If you use that camera module, you don't even need to use the VNCL1 parts. It isn't USB, so you don't need to bother with any of this mess. Just get a RS232 RF interface module (https://www.radiotronix.com/ ?) and just hook it up to the computer. <waving hands furiously>
So I see...I did not have the VDIF file...on looking into it, it turns out that VDIF is the second generation firmware.

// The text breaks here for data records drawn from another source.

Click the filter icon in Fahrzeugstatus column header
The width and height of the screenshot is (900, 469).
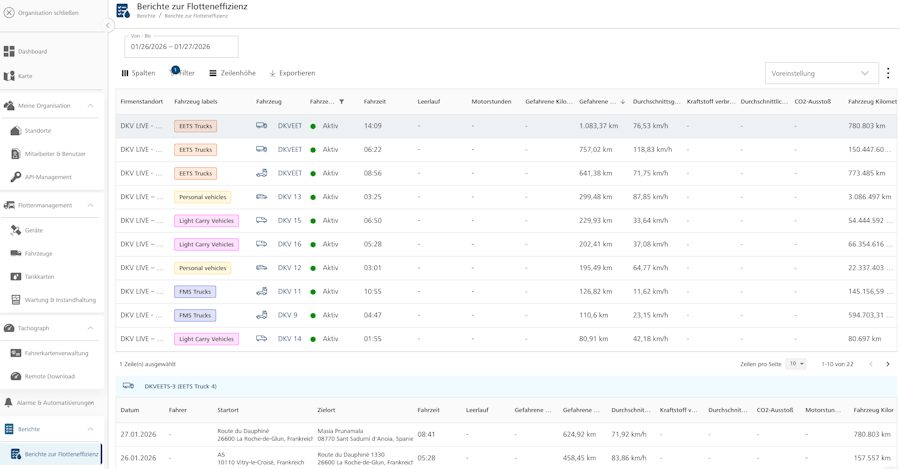pos(342,102)
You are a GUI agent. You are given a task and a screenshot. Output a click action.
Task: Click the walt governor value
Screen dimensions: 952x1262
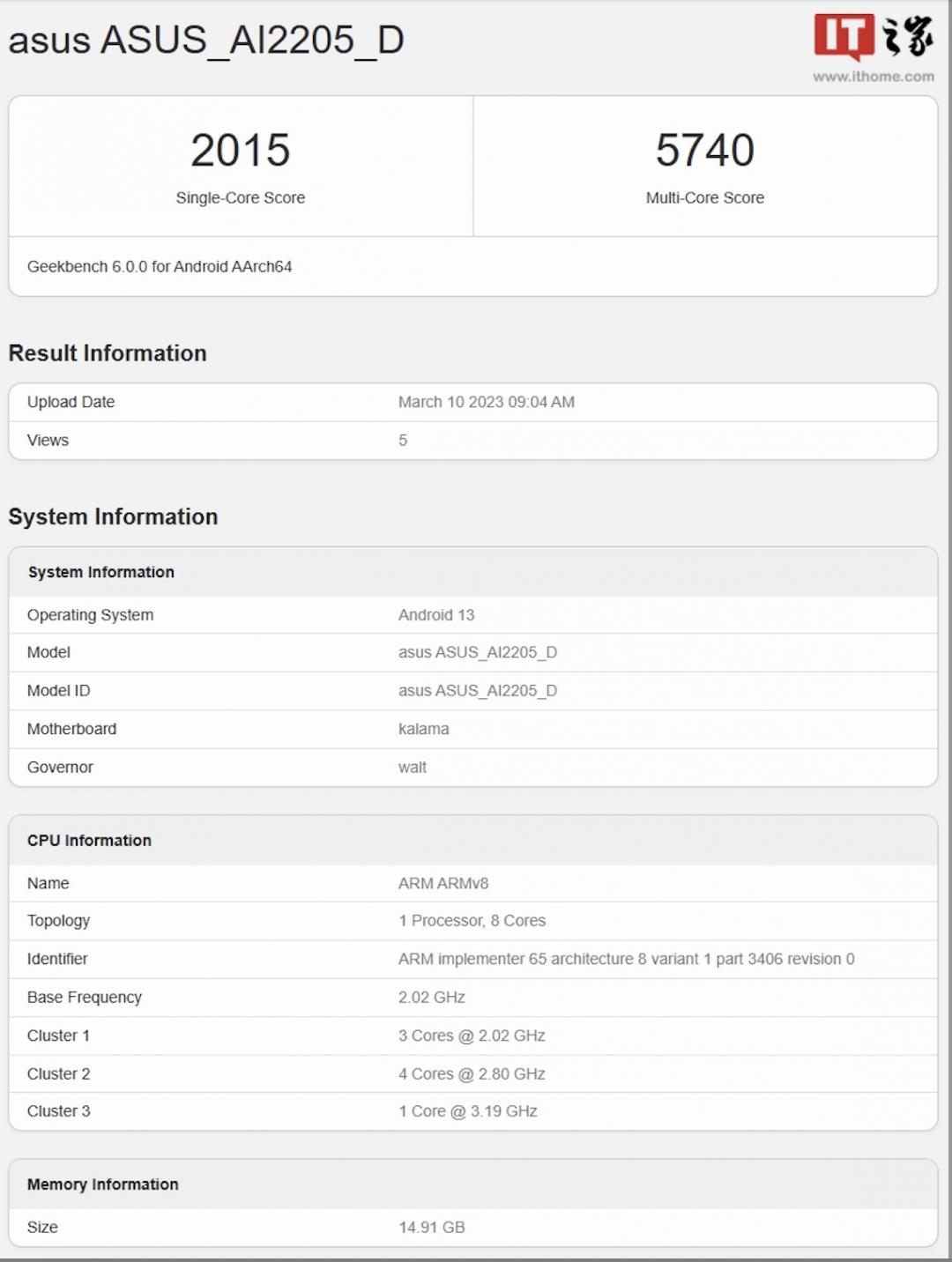[x=412, y=768]
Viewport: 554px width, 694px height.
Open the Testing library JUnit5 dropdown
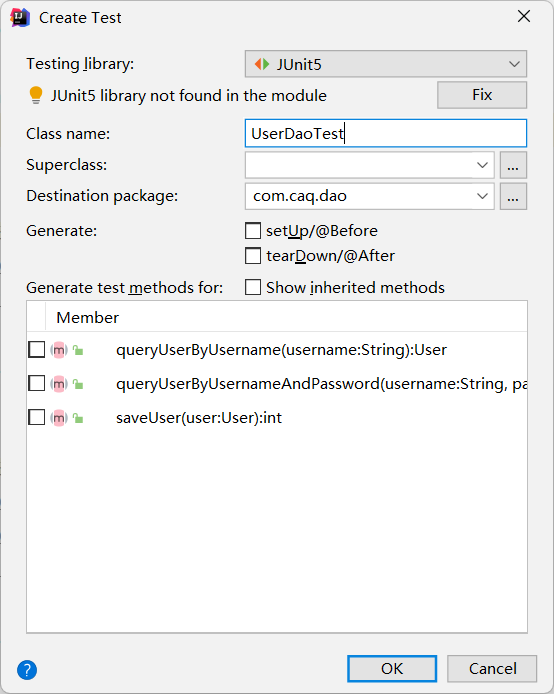[x=386, y=64]
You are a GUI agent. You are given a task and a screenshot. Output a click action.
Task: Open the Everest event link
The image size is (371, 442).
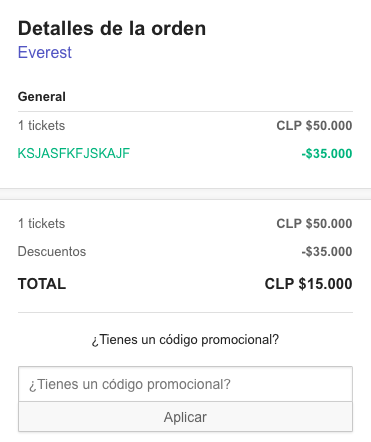pyautogui.click(x=45, y=52)
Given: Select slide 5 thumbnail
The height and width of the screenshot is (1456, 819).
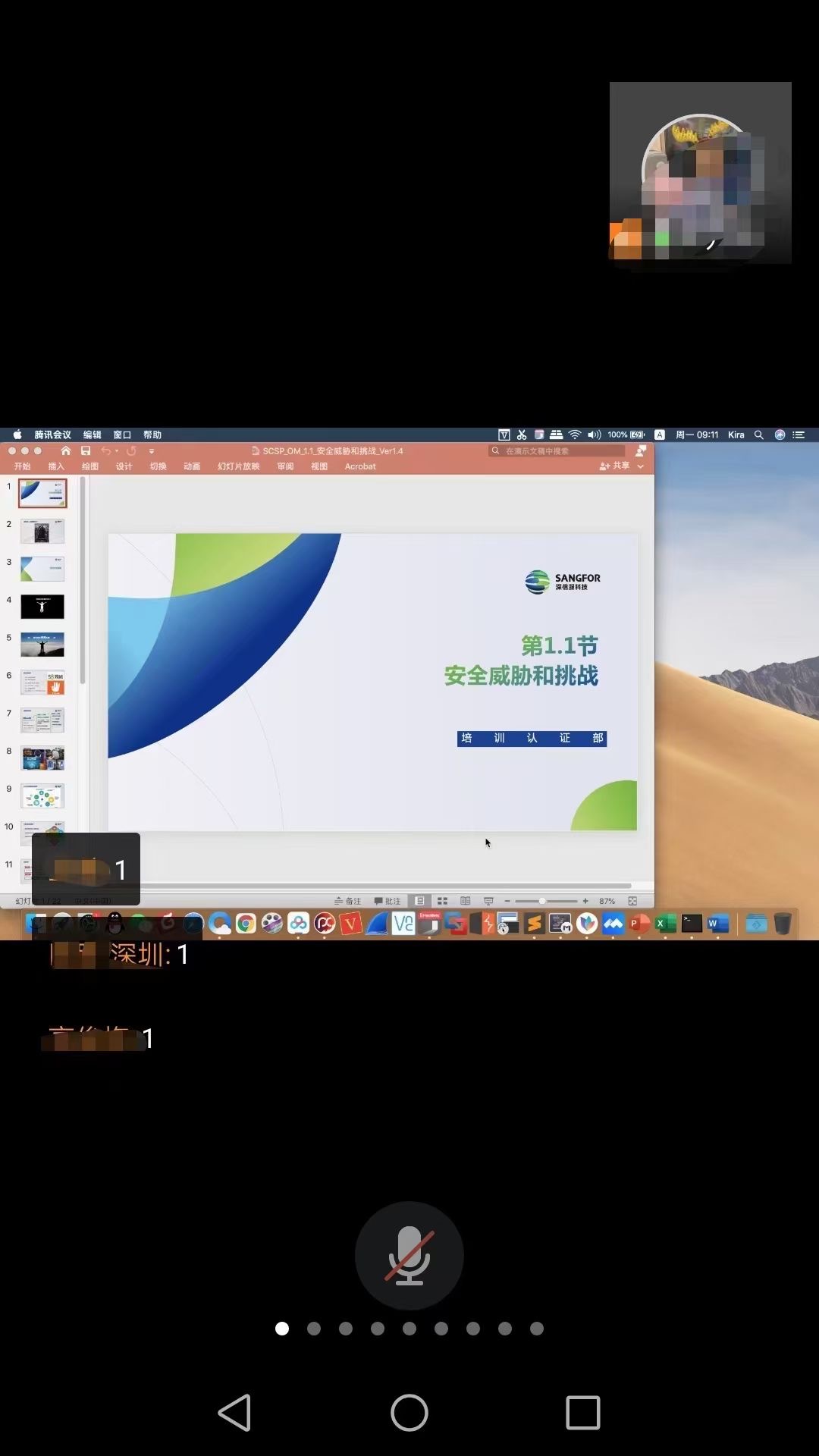Looking at the screenshot, I should pyautogui.click(x=42, y=644).
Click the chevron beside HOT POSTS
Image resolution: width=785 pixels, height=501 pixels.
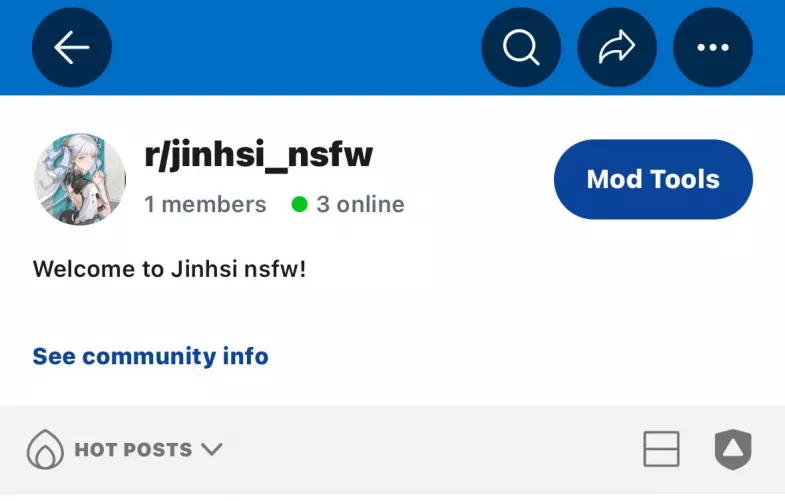(212, 449)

I do not know if it will work with a first generation VNC1 since that would require port 1 to be a master as well.

I rarely see the need for PICs but in this case with the newer machines not having RS232, I would say that the choice should be based on price for the USB interface if you need the USB. I do not know about the bridges but I know most places want $50 for an RS232-USB bridge.

Dan
 
You're looking in the wrong places, you can find them for 15 dollars.
 
Sceadwian said:
You're looking in the wrong places, you can find them for 15 dollars.
Interesting.... I think I said that I have not actually priced them, but I might have neglected to...

At that price it would not make sense to bother with anything...just connect it through.

Dan
 
You can actually get some USB to TTL chips fairly cheap, but they're kind of hard to solder. One side is 1mm spacing, the other side.. is a little bit smaller, but it's solder pads cut in half.
**broken link removed**
Anyways, they're about the size of your fingernail, and they have a driver to download to get it to work. (I can't solder as well as I thought.. so can't tell you if it works as expected or not:D)

But yeah, I got the VDIP2 Module from Digikey for $29.50, after shipping and taxes it was $38, and I paid a little extra for faster delivery. So far I'm.. so confused! lol I'm able to connect.. right now just through a USB-to-TTL converter from one of my Microcontroller boards (Arduino) and I can see the firmware when it starts up, as well as query the device and query the port.. just no idea how to do anything with it. I connected a mouse at first, I send SC 0 and it accepts, then I send DRD, it responds but with some weird characters I'm not familiar with! (btw, I set it in ASCII mode by sending IPA at the beginning.) I've also tried using a bluetooth dongle.. I'm able to get back like 30 bytes, but no idea what any of that means and how to use that data to use the dongle itself.